[begin Given information]

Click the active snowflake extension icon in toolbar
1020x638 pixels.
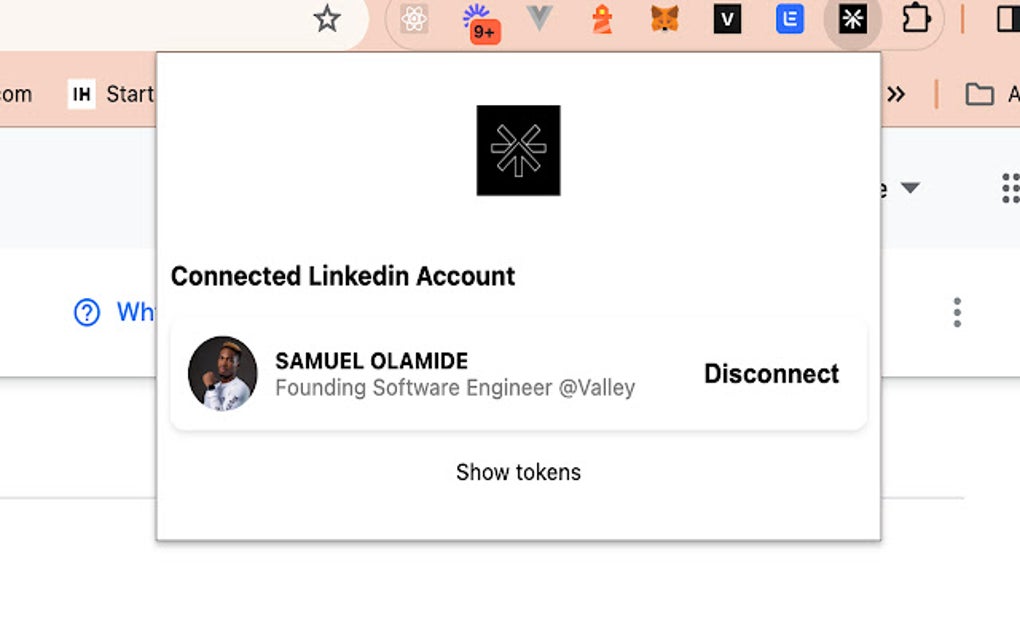(x=852, y=19)
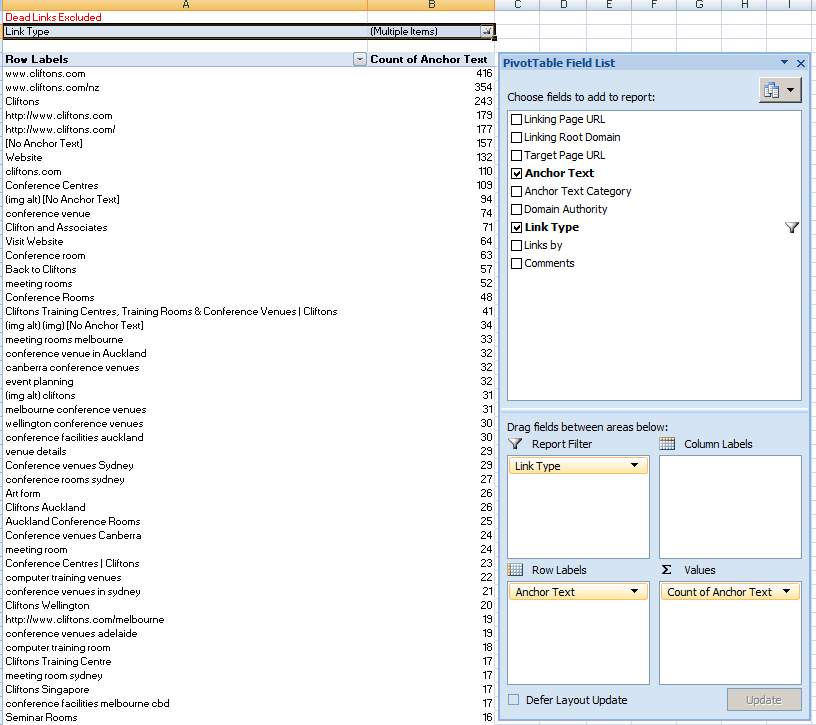
Task: Open Count of Anchor Text dropdown in Values
Action: 787,592
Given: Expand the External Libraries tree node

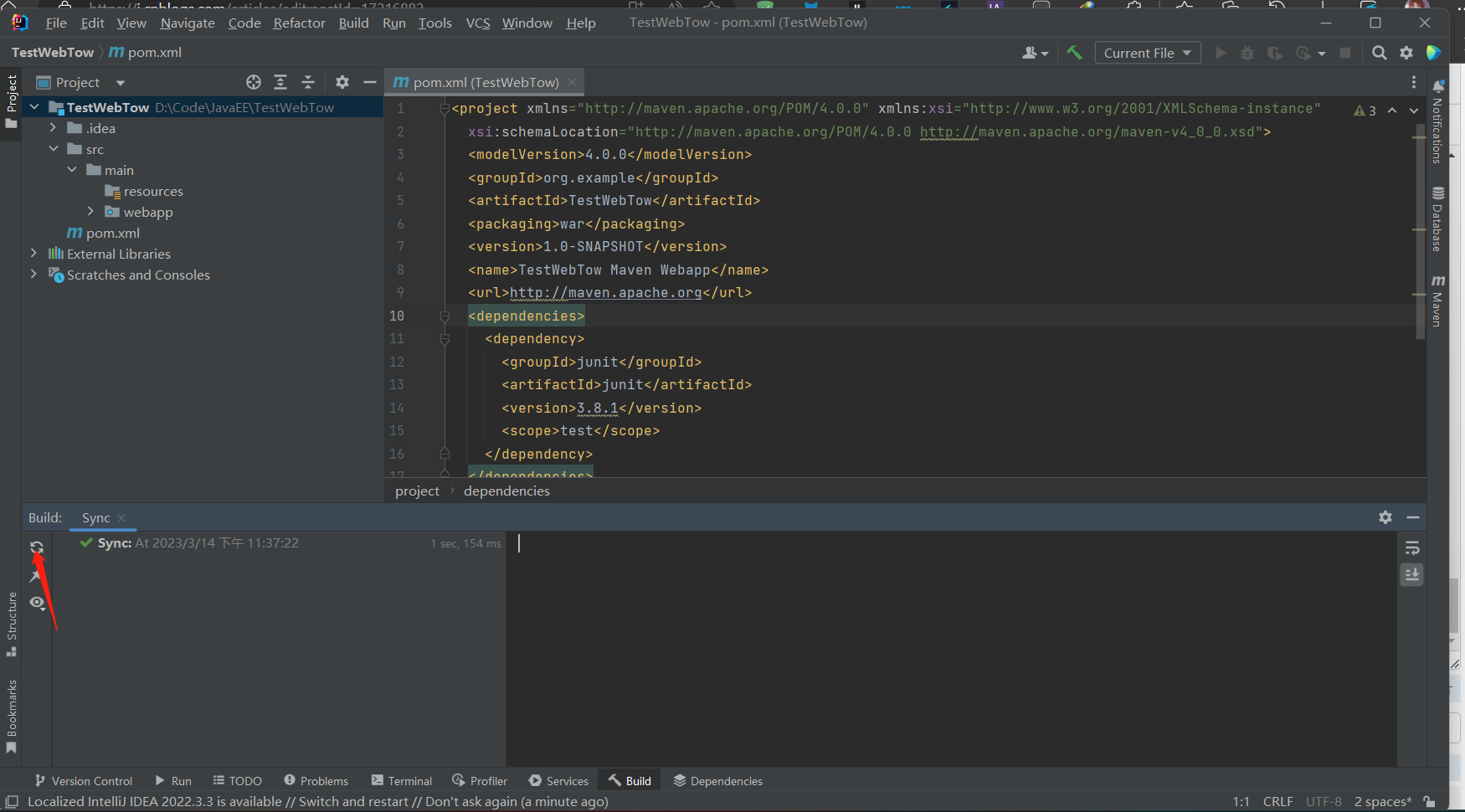Looking at the screenshot, I should click(33, 254).
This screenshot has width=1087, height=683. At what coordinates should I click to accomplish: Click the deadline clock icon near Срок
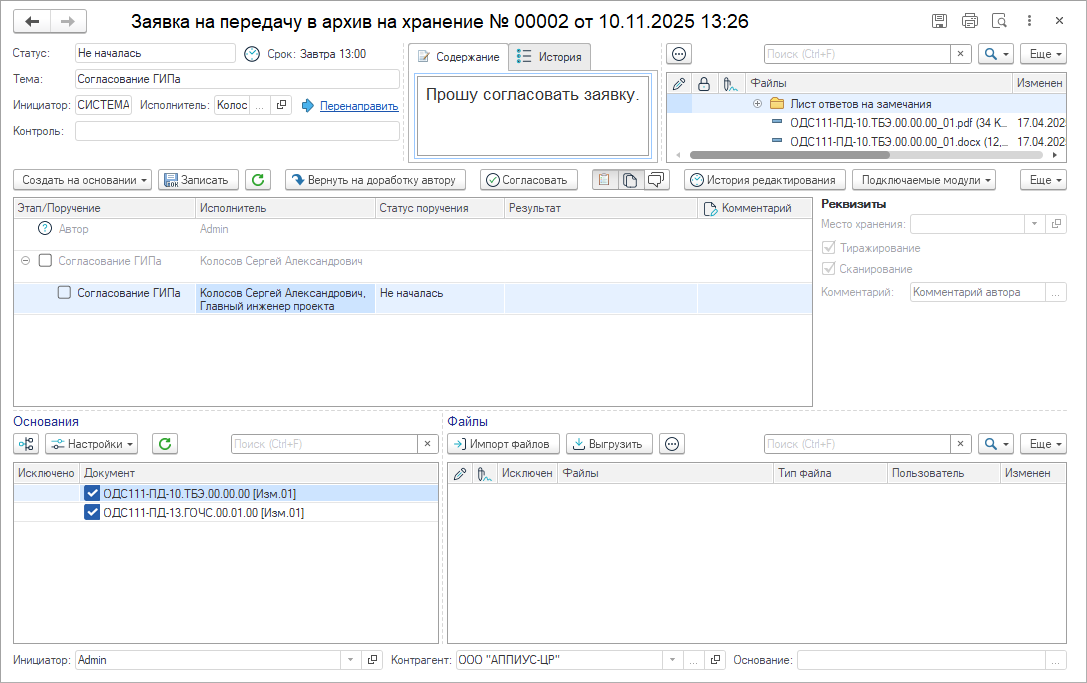pos(252,54)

[end Given information]

**Task details:** Convert the material above into a JSON list of strings with one string per line, skipping blank lines. Leave out the pictures.

**Result for this task:**
[
  "Click the active snowflake extension icon in toolbar",
  "1020x638 pixels.",
  "(x=852, y=19)",
  "Task: Open Count of Anchor Text dropdown in Values",
  "Action: 787,592",
  "Given: Expand the External Libraries tree node",
  "Looking at the screenshot, I should click(33, 254).",
  "This screenshot has width=1087, height=683. At what coordinates should I click to accomplish: Click the deadline clock icon near Срок",
  "pos(252,54)"
]